Work required:
Using the listing below, copy exactly the lines from the one containing "Click Harshi's profile picture" to the one containing "Check Don't show", both lines included, and no others.

Records for processing:

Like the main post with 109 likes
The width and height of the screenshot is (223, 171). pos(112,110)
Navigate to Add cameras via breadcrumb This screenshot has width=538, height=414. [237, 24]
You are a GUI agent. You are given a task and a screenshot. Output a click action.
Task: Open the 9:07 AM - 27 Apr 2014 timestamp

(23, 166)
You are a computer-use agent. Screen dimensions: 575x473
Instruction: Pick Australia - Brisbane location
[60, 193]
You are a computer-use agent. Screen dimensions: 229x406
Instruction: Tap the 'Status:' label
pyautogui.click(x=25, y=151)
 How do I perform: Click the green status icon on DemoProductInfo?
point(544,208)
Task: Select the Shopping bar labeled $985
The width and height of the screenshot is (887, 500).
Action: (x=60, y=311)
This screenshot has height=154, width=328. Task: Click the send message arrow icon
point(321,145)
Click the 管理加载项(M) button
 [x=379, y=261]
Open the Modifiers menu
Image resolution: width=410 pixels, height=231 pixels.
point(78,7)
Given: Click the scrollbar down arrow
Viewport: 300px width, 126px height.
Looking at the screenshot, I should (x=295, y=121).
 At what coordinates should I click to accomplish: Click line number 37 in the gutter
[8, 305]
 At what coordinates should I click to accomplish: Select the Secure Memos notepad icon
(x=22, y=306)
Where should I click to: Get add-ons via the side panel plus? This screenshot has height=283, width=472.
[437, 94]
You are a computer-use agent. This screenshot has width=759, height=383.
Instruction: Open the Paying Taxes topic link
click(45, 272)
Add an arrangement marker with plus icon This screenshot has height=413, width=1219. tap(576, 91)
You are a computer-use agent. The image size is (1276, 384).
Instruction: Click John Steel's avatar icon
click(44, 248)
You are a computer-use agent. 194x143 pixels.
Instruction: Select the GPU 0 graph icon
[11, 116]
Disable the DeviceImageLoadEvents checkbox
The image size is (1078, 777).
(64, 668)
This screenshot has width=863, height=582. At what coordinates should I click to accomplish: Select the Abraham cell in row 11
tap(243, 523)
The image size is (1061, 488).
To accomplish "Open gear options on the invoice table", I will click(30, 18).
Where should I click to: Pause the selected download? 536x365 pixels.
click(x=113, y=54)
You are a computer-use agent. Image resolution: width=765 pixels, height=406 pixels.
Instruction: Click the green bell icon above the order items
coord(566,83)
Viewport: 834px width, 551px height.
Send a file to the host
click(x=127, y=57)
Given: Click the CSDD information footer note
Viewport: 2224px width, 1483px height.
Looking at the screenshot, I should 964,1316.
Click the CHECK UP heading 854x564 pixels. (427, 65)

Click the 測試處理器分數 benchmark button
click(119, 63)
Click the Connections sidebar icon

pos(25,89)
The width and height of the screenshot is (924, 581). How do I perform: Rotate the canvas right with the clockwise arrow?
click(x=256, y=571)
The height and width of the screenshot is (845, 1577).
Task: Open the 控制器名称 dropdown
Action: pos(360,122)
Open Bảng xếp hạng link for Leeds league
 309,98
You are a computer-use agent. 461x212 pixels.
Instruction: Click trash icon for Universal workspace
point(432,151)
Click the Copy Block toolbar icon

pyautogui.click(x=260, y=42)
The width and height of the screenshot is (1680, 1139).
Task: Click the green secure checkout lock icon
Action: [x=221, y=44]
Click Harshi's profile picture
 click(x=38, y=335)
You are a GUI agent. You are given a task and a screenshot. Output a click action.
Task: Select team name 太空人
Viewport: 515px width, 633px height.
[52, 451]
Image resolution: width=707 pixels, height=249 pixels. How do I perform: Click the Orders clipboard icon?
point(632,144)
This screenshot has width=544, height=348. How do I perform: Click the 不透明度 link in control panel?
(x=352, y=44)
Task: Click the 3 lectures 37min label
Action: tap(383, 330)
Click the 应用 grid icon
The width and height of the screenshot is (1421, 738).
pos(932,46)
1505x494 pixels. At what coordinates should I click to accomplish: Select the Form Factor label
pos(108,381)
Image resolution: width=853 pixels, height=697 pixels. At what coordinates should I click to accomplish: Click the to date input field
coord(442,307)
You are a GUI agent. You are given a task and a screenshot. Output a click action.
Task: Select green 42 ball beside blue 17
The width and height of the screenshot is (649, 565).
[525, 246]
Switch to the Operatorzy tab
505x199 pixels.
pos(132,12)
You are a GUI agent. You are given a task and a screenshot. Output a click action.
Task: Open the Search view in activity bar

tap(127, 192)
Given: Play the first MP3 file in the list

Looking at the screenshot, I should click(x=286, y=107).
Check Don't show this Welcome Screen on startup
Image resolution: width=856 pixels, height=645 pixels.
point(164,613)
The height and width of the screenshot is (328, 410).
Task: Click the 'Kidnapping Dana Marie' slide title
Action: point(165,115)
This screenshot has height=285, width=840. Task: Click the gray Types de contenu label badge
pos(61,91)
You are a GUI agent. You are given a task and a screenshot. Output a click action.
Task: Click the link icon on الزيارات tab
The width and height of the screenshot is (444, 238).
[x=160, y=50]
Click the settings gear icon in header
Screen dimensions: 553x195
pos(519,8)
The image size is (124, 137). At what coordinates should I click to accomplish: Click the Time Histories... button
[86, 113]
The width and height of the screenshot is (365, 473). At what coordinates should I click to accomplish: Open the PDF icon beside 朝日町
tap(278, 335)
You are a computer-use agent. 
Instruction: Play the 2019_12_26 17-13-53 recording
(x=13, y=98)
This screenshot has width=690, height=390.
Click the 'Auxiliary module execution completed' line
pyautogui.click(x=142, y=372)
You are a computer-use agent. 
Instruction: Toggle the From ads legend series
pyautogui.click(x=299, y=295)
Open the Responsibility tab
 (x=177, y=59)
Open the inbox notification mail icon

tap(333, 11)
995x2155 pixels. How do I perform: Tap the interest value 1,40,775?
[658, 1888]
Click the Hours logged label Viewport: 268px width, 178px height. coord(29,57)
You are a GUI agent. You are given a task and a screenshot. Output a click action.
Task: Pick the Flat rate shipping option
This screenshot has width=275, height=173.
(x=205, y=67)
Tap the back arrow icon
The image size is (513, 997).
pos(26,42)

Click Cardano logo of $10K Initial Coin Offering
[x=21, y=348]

Solution:
Click Harshi's profile picture
 click(x=38, y=335)
You are a GUI agent. You are given a task and a screenshot. Output a click action.
Task: Select team name 太空人
Viewport: 515px width, 633px height.
[52, 451]
Image resolution: width=707 pixels, height=249 pixels. How do I perform: Click the Orders clipboard icon?
point(632,144)
This screenshot has width=544, height=348. How do I perform: Click the 不透明度 link in control panel?
(x=352, y=44)
Task: Click the 3 lectures 37min label
Action: tap(383, 330)
Click the 应用 grid icon
The width and height of the screenshot is (1421, 738).
pos(932,46)
1505x494 pixels. At what coordinates should I click to accomplish: Select the Form Factor label
pos(108,381)
Image resolution: width=853 pixels, height=697 pixels. At what coordinates should I click to accomplish: Click the to date input field
coord(442,307)
You are a GUI agent. You are given a task and a screenshot. Output a click action.
Task: Select green 42 ball beside blue 17
The width and height of the screenshot is (649, 565).
[525, 246]
Switch to the Operatorzy tab
505x199 pixels.
pos(132,12)
You are a GUI agent. You are given a task and a screenshot. Output a click action.
Task: Open the Search view in activity bar

tap(127, 192)
Given: Play the first MP3 file in the list

Looking at the screenshot, I should click(x=286, y=107).
Check Don't show this Welcome Screen on startup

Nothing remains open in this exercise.